There will be jokes about how Bedard is too soft for the Boston environment. There will be matter-of-fact declarations that Bedard is too soft for the Boston environment. With that in mind, this Bedard interview from 2007 is interesting:
Q: Most fun city in baseball?
A: Boston. I love the stadium and the city. It's not overwhelming like New York.
Bedard may succeed in Boston. He may not. He will be criticized if he falters. But he has the ability to do great things, and if he does great things in the playoffs, he could be a legend. We've all seen how good he can be.
It's interesting that, in the four years Bedard spent with the Mariners organization, the Mariners were never in serious contention. One wonders if this trade might be the biggest contribution he's made to the team. Maybe it is and maybe it isn't, but let it be said that, no matter what you thought of Bedard's chapter in Seattle, it's ending on a high note. Bedard didn't leave the M's with nothing to show for their 2008 blockbuster. As of today, he's left the M's with a pair of real interesting prospects who aren't that far away.
So let's get to the return. Oh and also Josh Fields was included. Josh Fields is bad. Nothing against Josh Fields as a person, but Josh Fields the pitcher didn't look like he was ever going to help the Mariners. Between double-A and triple-A this year, Fields has walked 32 dudes in 39 innings. Josh Fields was drafted 20th overall. Anyway.
Of the two prospects coming back, Trayvon Robinson is the more exciting. Robinson turns 24 in September. He's a switch-hitting center fielder who's spent the year in triple-A. In triple-A, he's slugged .563, with 26 home runs and an unusual nine doubles. The caveats are pretty obvious. First of all, Albuquerque is a hitter-friendly park in a hitter-friendly league. Robinson's numbers are inflated. Second of all, a third of his swings so far this season have missed. He has a higher whiff rate in triple-A than both Greg Halman and Carlos Peguero.
But while Robinson is prone to striking out, he isn't an all-or-nothing sort, in that he knows how to work a walk. He walked 73 times a season ago. He's walked 45 times in 2011. He has an idea of the strike zone, and isn't completely flummoxed by good pitchers. In other words, there's clear offensive upside, and this from a switch-hitter who can play in the middle. Robinson's ceiling, then, is elevated. He isn't far away, and while he could bust, he could boom, and he's one of the organization's better young talents.
The other guy is Chih-Hsien Chiang, who seems like he's murder on announcers. Chiang's a 23-year-old lefty corner outfielder who's repeating double-A. But where that might be cause for alarm, here's why it isn't, so much:
2010, AA: .732 OPS
2011, AA: 1.046 OPS
Chiang's repeating, but he's also been obliterating his opponents, to the tune of a .338/.399/.647 batting line. He hasn't walked a lot, but he also hasn't developed a strikeout problem, and he's clubbed 58 extra-base hits. Last year he hit 47 in 125 more trips to the plate.

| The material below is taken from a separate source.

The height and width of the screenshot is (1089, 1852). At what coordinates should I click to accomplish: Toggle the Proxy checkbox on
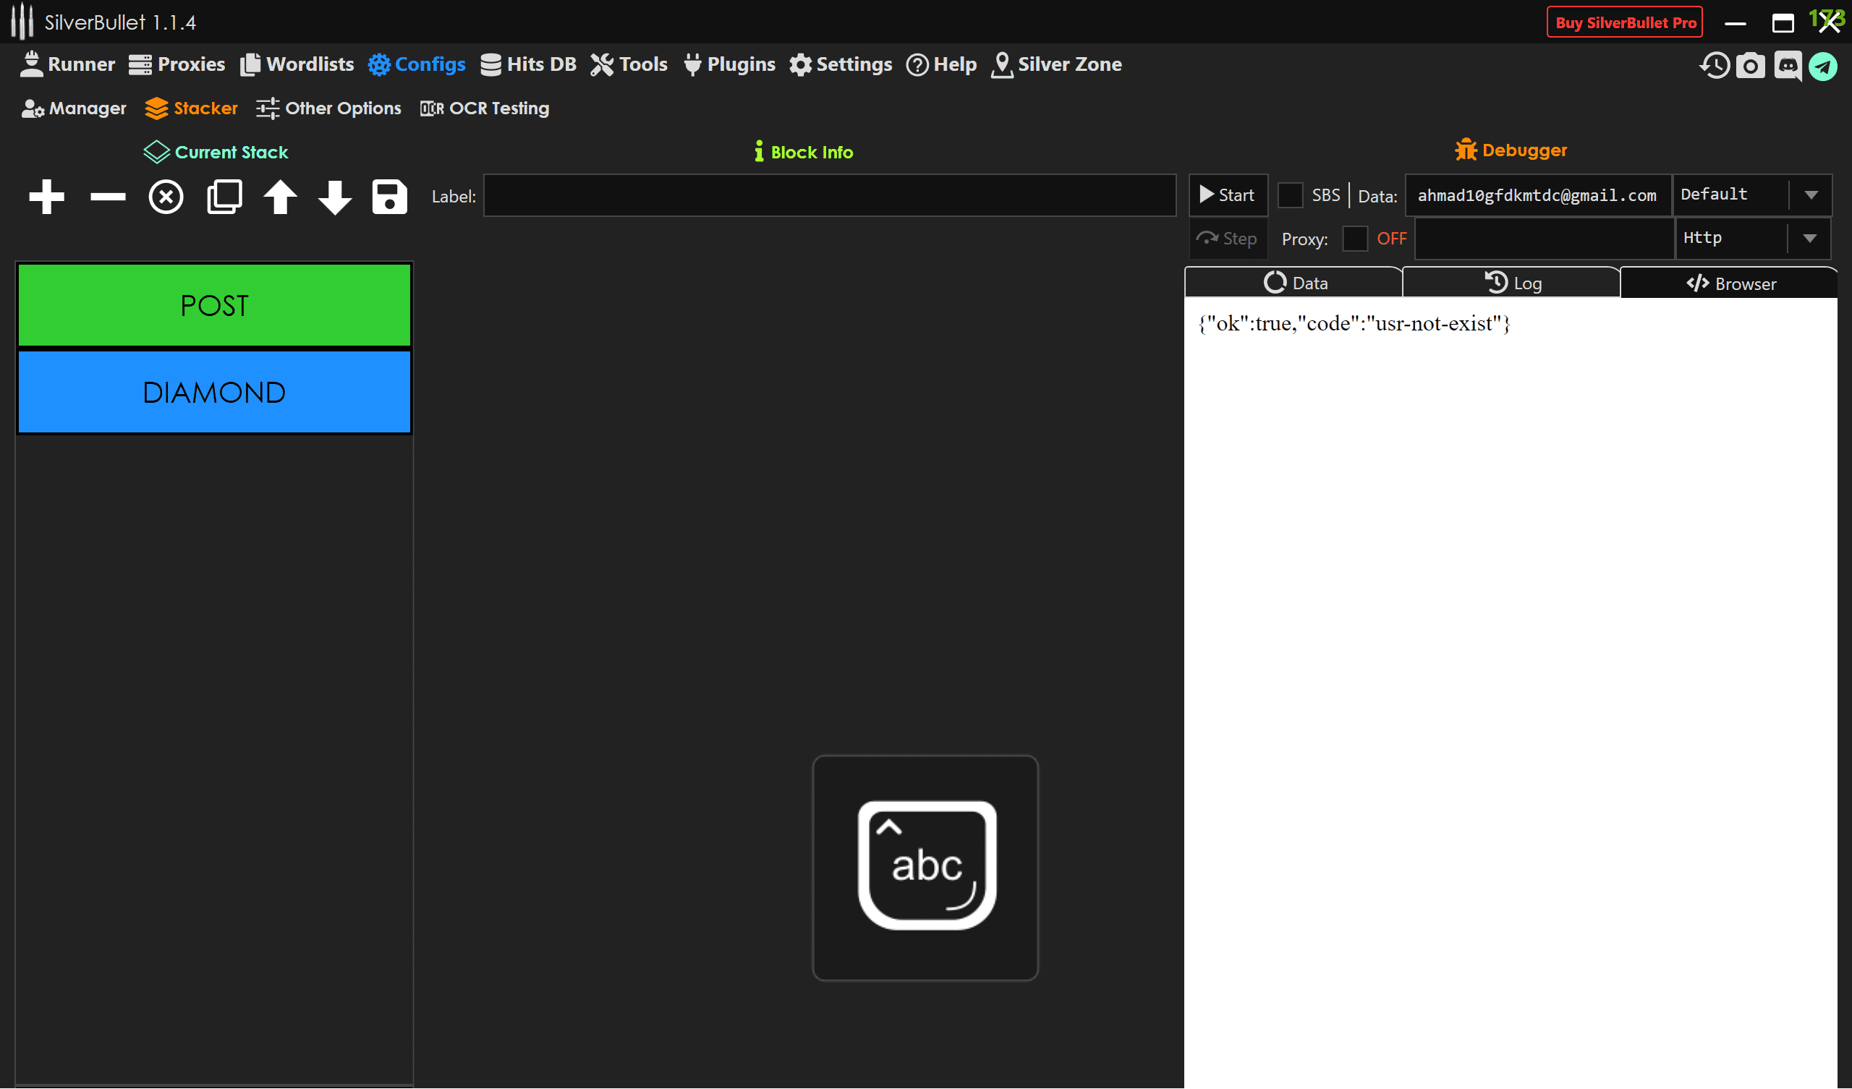point(1354,239)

What's been the secret to Chiang's eruption? Well, if you listen to Alex Speier, it's been improved awareness and management of his diabetes. Chiang's more committed to maintaining his health now than he has been in seasons past, and the results are plainly evident. Chiang's stock is rising, and if this keeps up, he could be a quick mover.

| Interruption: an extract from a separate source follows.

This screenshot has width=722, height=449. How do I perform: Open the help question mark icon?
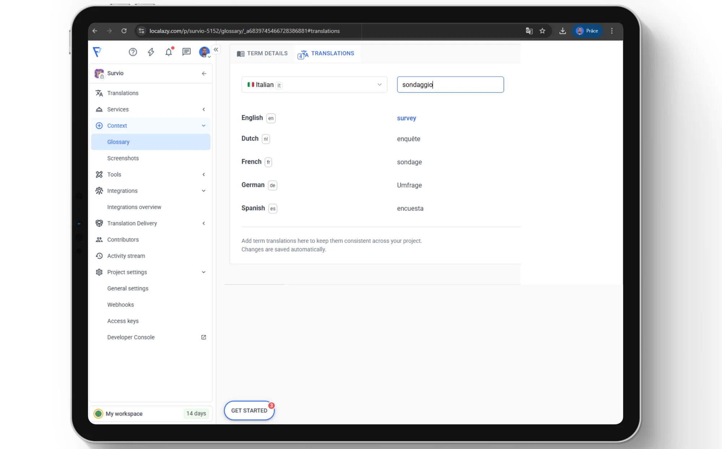(133, 52)
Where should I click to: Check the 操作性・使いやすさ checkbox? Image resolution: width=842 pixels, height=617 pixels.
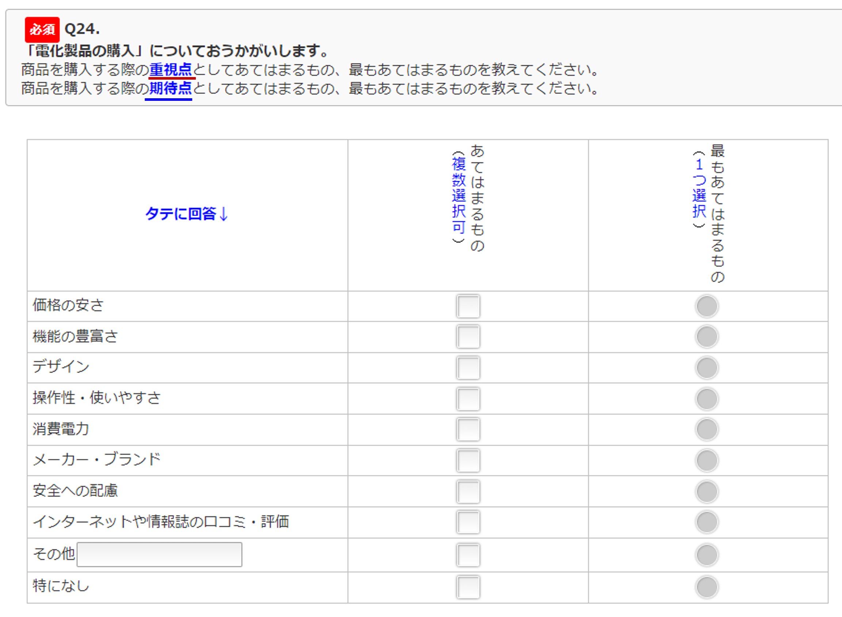[468, 399]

Two prospects. Two outfield prospects in the upper levels, each of whom has some power, in exchange for a free-agent-to-be and a busted reliever. It's very possible that neither Robinson nor Chiang ever make it. Neither of them is ready now, and there are potholes and speed bumps along the way. But the Mariners just gained two good talents without really making any kind of significant sacrifice at all, and that's the sign of a hell of a trade. It is impossible to be disappointed by this.